=== Section Start ===
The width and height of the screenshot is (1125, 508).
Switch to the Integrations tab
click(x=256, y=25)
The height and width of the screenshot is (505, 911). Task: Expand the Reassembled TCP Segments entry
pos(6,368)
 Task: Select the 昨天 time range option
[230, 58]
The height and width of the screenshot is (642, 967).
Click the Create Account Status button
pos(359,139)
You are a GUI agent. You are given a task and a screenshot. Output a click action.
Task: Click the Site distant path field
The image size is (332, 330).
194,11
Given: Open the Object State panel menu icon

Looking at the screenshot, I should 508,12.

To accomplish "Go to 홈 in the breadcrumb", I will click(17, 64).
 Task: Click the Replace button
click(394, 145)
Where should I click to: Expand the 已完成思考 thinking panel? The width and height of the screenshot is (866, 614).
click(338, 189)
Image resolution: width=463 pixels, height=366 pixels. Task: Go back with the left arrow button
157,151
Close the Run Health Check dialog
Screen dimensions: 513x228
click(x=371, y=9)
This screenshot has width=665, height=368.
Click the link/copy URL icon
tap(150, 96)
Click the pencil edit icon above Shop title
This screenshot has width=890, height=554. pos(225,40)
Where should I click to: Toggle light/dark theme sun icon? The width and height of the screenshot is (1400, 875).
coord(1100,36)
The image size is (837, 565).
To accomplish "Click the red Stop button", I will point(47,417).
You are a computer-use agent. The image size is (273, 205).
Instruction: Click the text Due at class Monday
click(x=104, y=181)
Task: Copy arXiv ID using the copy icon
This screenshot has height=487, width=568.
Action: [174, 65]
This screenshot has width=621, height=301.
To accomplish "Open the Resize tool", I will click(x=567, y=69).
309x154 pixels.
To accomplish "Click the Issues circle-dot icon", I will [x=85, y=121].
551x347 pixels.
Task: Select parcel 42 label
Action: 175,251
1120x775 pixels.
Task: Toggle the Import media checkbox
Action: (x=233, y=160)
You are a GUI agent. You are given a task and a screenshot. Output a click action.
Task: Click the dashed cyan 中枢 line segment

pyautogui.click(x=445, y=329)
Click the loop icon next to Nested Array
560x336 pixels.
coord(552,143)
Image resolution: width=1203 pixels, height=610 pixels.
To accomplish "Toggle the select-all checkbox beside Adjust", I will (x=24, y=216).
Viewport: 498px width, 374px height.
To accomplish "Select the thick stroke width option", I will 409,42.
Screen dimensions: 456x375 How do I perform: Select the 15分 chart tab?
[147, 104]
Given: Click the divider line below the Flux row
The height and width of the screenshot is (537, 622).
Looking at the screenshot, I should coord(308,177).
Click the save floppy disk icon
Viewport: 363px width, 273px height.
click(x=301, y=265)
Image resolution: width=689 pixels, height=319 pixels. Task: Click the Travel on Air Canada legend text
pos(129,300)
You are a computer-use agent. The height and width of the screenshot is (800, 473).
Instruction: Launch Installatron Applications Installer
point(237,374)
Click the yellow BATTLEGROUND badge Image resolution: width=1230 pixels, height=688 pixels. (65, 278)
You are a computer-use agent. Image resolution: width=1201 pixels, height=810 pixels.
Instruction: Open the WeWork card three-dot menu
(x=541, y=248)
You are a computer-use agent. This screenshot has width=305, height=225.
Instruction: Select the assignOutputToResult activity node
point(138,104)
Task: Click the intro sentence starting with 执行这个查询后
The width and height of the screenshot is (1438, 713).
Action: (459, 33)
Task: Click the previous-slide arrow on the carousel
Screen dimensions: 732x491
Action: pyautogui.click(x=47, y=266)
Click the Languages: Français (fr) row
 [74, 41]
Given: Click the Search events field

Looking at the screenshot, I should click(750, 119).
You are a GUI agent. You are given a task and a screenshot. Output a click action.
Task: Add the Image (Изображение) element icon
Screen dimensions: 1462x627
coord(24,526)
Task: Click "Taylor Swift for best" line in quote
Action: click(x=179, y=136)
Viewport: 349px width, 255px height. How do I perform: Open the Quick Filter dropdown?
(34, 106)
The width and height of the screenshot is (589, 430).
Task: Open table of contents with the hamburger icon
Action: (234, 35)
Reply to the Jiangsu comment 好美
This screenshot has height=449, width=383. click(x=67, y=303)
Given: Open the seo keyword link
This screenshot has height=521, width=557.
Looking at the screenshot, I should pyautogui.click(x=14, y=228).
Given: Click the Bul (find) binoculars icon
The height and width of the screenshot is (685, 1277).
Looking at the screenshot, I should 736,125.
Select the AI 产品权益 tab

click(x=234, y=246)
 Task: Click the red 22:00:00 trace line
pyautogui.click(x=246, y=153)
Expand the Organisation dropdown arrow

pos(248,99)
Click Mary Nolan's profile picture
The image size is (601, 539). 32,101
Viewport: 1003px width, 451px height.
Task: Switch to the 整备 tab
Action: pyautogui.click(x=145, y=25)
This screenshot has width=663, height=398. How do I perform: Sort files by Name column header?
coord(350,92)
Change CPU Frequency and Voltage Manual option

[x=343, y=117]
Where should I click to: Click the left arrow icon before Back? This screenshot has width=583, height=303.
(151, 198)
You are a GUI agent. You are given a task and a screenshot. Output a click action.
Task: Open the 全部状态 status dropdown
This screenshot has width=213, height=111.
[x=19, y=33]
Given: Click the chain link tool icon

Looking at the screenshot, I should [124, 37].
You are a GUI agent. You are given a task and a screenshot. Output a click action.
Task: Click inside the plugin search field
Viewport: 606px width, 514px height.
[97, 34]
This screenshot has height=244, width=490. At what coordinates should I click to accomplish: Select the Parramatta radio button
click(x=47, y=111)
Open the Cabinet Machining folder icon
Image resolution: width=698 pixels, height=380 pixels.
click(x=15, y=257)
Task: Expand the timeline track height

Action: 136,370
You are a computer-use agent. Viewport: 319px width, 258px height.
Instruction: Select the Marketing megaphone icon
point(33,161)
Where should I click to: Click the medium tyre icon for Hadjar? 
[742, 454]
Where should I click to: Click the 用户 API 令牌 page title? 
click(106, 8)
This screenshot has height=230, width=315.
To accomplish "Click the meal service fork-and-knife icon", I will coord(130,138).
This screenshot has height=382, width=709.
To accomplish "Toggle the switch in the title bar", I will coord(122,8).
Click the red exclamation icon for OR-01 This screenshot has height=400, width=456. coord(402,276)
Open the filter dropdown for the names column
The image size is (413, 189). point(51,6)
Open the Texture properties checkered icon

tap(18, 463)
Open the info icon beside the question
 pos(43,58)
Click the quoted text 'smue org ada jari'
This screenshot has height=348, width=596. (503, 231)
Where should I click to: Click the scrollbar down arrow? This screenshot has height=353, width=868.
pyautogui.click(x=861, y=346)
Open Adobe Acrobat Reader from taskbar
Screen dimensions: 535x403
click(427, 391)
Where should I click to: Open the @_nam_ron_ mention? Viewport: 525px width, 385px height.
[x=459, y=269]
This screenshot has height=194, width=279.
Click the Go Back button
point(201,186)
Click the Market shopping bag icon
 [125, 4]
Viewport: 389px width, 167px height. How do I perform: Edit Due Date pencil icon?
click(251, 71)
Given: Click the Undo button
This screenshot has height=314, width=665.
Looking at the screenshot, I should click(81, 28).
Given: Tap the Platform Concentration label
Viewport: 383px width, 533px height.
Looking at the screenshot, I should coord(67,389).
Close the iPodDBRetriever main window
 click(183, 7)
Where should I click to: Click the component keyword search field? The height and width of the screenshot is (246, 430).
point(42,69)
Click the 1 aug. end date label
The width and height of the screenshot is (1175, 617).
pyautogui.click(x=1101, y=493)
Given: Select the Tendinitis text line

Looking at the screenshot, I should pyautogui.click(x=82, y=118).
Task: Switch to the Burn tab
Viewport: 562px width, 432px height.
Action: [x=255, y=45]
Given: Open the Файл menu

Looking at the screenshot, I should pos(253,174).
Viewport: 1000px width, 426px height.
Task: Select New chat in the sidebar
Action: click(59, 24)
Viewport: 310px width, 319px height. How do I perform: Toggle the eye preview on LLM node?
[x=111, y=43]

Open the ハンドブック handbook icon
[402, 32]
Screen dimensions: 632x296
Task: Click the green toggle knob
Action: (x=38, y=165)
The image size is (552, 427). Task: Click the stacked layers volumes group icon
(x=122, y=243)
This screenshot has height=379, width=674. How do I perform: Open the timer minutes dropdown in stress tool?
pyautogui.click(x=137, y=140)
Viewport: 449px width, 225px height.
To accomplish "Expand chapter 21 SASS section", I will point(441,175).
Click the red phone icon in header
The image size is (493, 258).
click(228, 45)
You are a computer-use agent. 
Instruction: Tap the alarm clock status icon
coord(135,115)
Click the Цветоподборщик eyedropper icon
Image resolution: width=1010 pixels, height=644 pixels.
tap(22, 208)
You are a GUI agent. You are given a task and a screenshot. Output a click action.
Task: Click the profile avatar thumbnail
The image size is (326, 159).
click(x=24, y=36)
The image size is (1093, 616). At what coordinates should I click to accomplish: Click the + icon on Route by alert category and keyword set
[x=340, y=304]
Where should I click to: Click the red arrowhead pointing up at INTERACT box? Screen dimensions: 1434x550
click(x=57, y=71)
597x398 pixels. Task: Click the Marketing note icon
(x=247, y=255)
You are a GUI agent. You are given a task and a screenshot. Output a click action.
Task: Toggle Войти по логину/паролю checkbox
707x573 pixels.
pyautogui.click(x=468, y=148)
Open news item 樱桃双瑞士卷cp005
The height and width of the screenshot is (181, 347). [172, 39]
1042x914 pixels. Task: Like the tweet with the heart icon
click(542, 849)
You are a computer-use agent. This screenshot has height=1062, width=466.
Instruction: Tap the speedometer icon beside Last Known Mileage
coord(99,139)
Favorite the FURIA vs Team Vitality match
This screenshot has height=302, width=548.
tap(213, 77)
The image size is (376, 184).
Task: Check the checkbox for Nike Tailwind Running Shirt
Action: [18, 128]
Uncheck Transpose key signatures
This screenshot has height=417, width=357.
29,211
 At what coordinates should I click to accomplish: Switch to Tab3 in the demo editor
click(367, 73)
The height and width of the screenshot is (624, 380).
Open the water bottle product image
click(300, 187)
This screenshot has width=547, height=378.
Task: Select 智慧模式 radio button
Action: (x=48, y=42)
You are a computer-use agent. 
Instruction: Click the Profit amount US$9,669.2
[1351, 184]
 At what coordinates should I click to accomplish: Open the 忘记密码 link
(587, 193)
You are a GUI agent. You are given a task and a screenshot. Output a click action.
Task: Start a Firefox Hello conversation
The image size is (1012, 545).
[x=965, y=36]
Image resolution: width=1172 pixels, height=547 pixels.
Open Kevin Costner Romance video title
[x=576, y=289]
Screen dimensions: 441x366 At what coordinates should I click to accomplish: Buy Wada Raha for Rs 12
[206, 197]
=== Section End ===
TO DO:
Say, as a number only, how many lines of the data contain "computer".

RESPONSE BOX:
8